Work order: Every entry below is to be copied exactly as written.

Exercise inputs:
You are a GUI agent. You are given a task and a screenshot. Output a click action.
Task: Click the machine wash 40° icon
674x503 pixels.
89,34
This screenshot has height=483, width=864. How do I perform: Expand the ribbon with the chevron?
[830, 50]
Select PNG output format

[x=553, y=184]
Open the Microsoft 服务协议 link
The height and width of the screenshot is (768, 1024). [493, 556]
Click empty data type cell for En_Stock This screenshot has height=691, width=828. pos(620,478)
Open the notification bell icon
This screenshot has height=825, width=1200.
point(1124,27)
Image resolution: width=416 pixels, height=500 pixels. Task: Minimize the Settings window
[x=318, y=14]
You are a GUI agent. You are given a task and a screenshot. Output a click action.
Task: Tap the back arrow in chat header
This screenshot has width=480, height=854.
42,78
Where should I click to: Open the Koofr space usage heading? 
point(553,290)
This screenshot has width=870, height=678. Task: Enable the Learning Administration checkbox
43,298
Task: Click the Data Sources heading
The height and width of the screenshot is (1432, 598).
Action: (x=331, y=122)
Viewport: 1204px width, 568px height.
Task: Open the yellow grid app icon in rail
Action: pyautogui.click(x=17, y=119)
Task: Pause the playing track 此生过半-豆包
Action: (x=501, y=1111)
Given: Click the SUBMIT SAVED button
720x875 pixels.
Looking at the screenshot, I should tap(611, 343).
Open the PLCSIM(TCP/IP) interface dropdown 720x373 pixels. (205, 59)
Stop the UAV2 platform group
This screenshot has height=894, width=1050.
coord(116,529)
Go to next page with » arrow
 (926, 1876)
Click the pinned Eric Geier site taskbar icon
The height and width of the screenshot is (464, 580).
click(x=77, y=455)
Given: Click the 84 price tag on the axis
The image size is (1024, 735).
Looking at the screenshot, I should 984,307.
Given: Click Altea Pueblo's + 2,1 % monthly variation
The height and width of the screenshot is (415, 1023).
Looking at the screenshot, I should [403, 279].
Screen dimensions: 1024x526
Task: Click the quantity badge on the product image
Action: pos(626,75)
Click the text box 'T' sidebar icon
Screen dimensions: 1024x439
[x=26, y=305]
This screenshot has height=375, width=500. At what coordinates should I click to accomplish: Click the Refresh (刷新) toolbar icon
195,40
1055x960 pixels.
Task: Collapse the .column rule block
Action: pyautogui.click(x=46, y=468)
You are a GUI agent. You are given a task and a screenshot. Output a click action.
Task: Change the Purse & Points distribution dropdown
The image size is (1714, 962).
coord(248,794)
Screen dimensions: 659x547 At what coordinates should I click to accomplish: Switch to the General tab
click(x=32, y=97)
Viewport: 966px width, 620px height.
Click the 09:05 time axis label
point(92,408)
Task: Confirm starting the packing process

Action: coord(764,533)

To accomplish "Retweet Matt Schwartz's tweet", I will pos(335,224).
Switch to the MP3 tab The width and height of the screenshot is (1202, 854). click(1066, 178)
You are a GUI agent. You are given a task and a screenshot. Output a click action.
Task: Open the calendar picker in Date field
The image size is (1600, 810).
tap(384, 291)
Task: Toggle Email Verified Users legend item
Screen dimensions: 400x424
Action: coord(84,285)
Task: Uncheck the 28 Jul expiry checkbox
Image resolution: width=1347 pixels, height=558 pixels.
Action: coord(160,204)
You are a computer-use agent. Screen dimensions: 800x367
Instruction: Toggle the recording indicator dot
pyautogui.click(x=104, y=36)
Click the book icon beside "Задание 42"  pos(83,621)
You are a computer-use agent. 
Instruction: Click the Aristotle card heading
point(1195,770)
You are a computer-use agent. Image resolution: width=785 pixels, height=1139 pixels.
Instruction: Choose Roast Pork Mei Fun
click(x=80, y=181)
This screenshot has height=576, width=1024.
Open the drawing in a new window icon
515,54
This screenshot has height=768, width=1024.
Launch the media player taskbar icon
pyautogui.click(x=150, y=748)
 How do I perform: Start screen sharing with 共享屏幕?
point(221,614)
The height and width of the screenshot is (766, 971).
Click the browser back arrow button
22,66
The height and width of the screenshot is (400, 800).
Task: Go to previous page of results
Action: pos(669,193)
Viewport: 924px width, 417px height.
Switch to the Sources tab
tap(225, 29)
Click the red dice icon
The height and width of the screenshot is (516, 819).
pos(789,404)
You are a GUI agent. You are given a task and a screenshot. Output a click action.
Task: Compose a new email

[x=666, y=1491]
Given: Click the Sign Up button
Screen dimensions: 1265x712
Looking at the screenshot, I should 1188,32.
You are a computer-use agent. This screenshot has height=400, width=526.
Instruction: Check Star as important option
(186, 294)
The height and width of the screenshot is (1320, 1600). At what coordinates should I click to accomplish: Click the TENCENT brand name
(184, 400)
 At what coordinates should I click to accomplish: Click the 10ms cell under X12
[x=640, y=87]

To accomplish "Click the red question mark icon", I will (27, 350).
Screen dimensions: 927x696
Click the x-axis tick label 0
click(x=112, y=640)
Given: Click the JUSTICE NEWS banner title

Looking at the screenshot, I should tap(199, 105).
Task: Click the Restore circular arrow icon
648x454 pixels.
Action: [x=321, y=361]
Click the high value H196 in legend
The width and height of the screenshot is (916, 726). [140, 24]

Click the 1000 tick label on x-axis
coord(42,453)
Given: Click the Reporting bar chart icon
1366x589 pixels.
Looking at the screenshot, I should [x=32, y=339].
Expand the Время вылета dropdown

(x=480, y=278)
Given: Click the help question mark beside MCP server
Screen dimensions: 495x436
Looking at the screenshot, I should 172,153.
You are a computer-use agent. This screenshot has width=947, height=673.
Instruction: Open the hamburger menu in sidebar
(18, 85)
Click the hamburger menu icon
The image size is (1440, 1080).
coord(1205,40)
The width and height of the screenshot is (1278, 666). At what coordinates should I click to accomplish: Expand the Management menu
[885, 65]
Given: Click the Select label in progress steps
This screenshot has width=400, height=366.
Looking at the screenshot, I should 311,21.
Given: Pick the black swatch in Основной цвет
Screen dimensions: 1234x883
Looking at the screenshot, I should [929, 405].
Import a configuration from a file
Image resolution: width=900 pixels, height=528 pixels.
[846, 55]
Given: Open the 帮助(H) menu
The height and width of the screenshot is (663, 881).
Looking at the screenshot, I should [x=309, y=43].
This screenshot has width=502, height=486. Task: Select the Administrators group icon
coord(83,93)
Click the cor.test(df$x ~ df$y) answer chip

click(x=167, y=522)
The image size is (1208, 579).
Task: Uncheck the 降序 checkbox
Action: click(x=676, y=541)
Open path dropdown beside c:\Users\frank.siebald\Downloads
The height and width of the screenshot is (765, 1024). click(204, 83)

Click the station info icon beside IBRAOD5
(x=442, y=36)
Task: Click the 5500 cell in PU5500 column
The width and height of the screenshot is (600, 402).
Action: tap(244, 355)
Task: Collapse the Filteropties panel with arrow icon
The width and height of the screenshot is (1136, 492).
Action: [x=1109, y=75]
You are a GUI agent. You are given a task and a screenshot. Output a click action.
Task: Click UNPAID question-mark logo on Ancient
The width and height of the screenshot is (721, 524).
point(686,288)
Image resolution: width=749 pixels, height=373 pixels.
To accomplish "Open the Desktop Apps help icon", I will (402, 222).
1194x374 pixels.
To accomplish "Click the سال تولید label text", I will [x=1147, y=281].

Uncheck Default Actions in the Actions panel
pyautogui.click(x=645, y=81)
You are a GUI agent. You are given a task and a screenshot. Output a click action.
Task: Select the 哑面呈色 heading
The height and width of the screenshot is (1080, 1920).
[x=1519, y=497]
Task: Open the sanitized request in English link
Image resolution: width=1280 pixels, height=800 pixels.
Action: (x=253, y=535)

Output of the exercise:
You are a GUI agent. You are given a task and a screenshot. Output a click action.
Task: Click the machine wash 40° icon
674x503 pixels.
89,34
This screenshot has height=483, width=864. How do I perform: Expand the ribbon with the chevron?
[830, 50]
Select PNG output format

[x=553, y=184]
Open the Microsoft 服务协议 link
The height and width of the screenshot is (768, 1024). [493, 556]
Click empty data type cell for En_Stock This screenshot has height=691, width=828. pos(620,478)
Open the notification bell icon
This screenshot has height=825, width=1200.
point(1124,27)
Image resolution: width=416 pixels, height=500 pixels. Task: Minimize the Settings window
[x=318, y=14]
You are a GUI agent. You are given a task and a screenshot. Output a click action.
Task: Tap the back arrow in chat header
This screenshot has width=480, height=854.
42,78
Where should I click to: Open the Koofr space usage heading? 
point(553,290)
This screenshot has width=870, height=678. Task: Enable the Learning Administration checkbox
43,298
Task: Click the Data Sources heading
The height and width of the screenshot is (1432, 598).
Action: (x=331, y=122)
Viewport: 1204px width, 568px height.
Task: Open the yellow grid app icon in rail
Action: pyautogui.click(x=17, y=119)
Task: Pause the playing track 此生过半-豆包
Action: (x=501, y=1111)
Given: Click the SUBMIT SAVED button
720x875 pixels.
Looking at the screenshot, I should tap(611, 343).
Open the PLCSIM(TCP/IP) interface dropdown 720x373 pixels. (205, 59)
Stop the UAV2 platform group
This screenshot has height=894, width=1050.
coord(116,529)
Go to next page with » arrow
 (926, 1876)
Click the pinned Eric Geier site taskbar icon
The height and width of the screenshot is (464, 580).
click(x=77, y=455)
Given: Click the 84 price tag on the axis
The image size is (1024, 735).
Looking at the screenshot, I should 984,307.
Given: Click Altea Pueblo's + 2,1 % monthly variation
The height and width of the screenshot is (415, 1023).
Looking at the screenshot, I should [403, 279].
Screen dimensions: 1024x526
Task: Click the quantity badge on the product image
Action: pos(626,75)
Click the text box 'T' sidebar icon
Screen dimensions: 1024x439
[x=26, y=305]
This screenshot has height=375, width=500. At what coordinates should I click to accomplish: Click the Refresh (刷新) toolbar icon
195,40
1055x960 pixels.
Task: Collapse the .column rule block
Action: pyautogui.click(x=46, y=468)
You are a GUI agent. You are given a task and a screenshot. Output a click action.
Task: Change the Purse & Points distribution dropdown
The image size is (1714, 962).
coord(248,794)
Screen dimensions: 659x547 At what coordinates should I click to accomplish: Switch to the General tab
click(x=32, y=97)
Viewport: 966px width, 620px height.
Click the 09:05 time axis label
point(92,408)
Task: Confirm starting the packing process

Action: coord(764,533)

To accomplish "Retweet Matt Schwartz's tweet", I will pos(335,224).
Switch to the MP3 tab The width and height of the screenshot is (1202, 854). click(1066, 178)
You are a GUI agent. You are given a task and a screenshot. Output a click action.
Task: Open the calendar picker in Date field
The image size is (1600, 810).
tap(384, 291)
Task: Toggle Email Verified Users legend item
Screen dimensions: 400x424
Action: coord(84,285)
Task: Uncheck the 28 Jul expiry checkbox
Image resolution: width=1347 pixels, height=558 pixels.
Action: coord(160,204)
You are a computer-use agent. Screen dimensions: 800x367
Instruction: Toggle the recording indicator dot
pyautogui.click(x=104, y=36)
Click the book icon beside "Задание 42"  pos(83,621)
You are a computer-use agent. 
Instruction: Click the Aristotle card heading
point(1195,770)
You are a computer-use agent. Image resolution: width=785 pixels, height=1139 pixels.
Instruction: Choose Roast Pork Mei Fun
click(x=80, y=181)
This screenshot has height=576, width=1024.
Open the drawing in a new window icon
515,54
This screenshot has height=768, width=1024.
Launch the media player taskbar icon
pyautogui.click(x=150, y=748)
 How do I perform: Start screen sharing with 共享屏幕?
point(221,614)
The height and width of the screenshot is (766, 971).
Click the browser back arrow button
22,66
The height and width of the screenshot is (400, 800).
Task: Go to previous page of results
Action: pos(669,193)
Viewport: 924px width, 417px height.
Switch to the Sources tab
tap(225, 29)
Click the red dice icon
The height and width of the screenshot is (516, 819).
pos(789,404)
You are a GUI agent. You are given a task and a screenshot. Output a click action.
Task: Compose a new email

[x=666, y=1491]
Given: Click the Sign Up button
Screen dimensions: 1265x712
Looking at the screenshot, I should 1188,32.
You are a computer-use agent. This screenshot has height=400, width=526.
Instruction: Check Star as important option
(186, 294)
The height and width of the screenshot is (1320, 1600). At what coordinates should I click to accomplish: Click the TENCENT brand name
(184, 400)
 At what coordinates should I click to accomplish: Click the 10ms cell under X12
[x=640, y=87]

To accomplish "Click the red question mark icon", I will (27, 350).
Screen dimensions: 927x696
Click the x-axis tick label 0
click(x=112, y=640)
Given: Click the JUSTICE NEWS banner title

Looking at the screenshot, I should tap(199, 105).
Task: Click the Restore circular arrow icon
648x454 pixels.
Action: [x=321, y=361]
Click the high value H196 in legend
The width and height of the screenshot is (916, 726). [140, 24]

Click the 1000 tick label on x-axis
coord(42,453)
Given: Click the Reporting bar chart icon
1366x589 pixels.
Looking at the screenshot, I should [x=32, y=339].
Expand the Время вылета dropdown

(x=480, y=278)
Given: Click the help question mark beside MCP server
Screen dimensions: 495x436
Looking at the screenshot, I should 172,153.
You are a computer-use agent. This screenshot has width=947, height=673.
Instruction: Open the hamburger menu in sidebar
(18, 85)
Click the hamburger menu icon
The image size is (1440, 1080).
coord(1205,40)
The width and height of the screenshot is (1278, 666). At what coordinates should I click to accomplish: Expand the Management menu
[885, 65]
Given: Click the Select label in progress steps
This screenshot has width=400, height=366.
Looking at the screenshot, I should 311,21.
Given: Pick the black swatch in Основной цвет
Screen dimensions: 1234x883
Looking at the screenshot, I should [929, 405].
Import a configuration from a file
Image resolution: width=900 pixels, height=528 pixels.
[846, 55]
Given: Open the 帮助(H) menu
The height and width of the screenshot is (663, 881).
Looking at the screenshot, I should [x=309, y=43].
This screenshot has width=502, height=486. Task: Select the Administrators group icon
coord(83,93)
Click the cor.test(df$x ~ df$y) answer chip

click(x=167, y=522)
The image size is (1208, 579).
Task: Uncheck the 降序 checkbox
Action: click(x=676, y=541)
Open path dropdown beside c:\Users\frank.siebald\Downloads
The height and width of the screenshot is (765, 1024). click(204, 83)

Click the station info icon beside IBRAOD5
(x=442, y=36)
Task: Click the 5500 cell in PU5500 column
The width and height of the screenshot is (600, 402).
Action: tap(244, 355)
Task: Collapse the Filteropties panel with arrow icon
The width and height of the screenshot is (1136, 492).
Action: [x=1109, y=75]
You are a GUI agent. You are given a task and a screenshot. Output a click action.
Task: Click UNPAID question-mark logo on Ancient
The width and height of the screenshot is (721, 524).
point(686,288)
Image resolution: width=749 pixels, height=373 pixels.
To accomplish "Open the Desktop Apps help icon", I will (402, 222).
1194x374 pixels.
To accomplish "Click the سال تولید label text", I will [x=1147, y=281].

Uncheck Default Actions in the Actions panel
pyautogui.click(x=645, y=81)
You are a GUI agent. You are given a task and a screenshot. Output a click action.
Task: Select the 哑面呈色 heading
The height and width of the screenshot is (1080, 1920).
[x=1519, y=497]
Task: Open the sanitized request in English link
Image resolution: width=1280 pixels, height=800 pixels.
Action: (x=253, y=535)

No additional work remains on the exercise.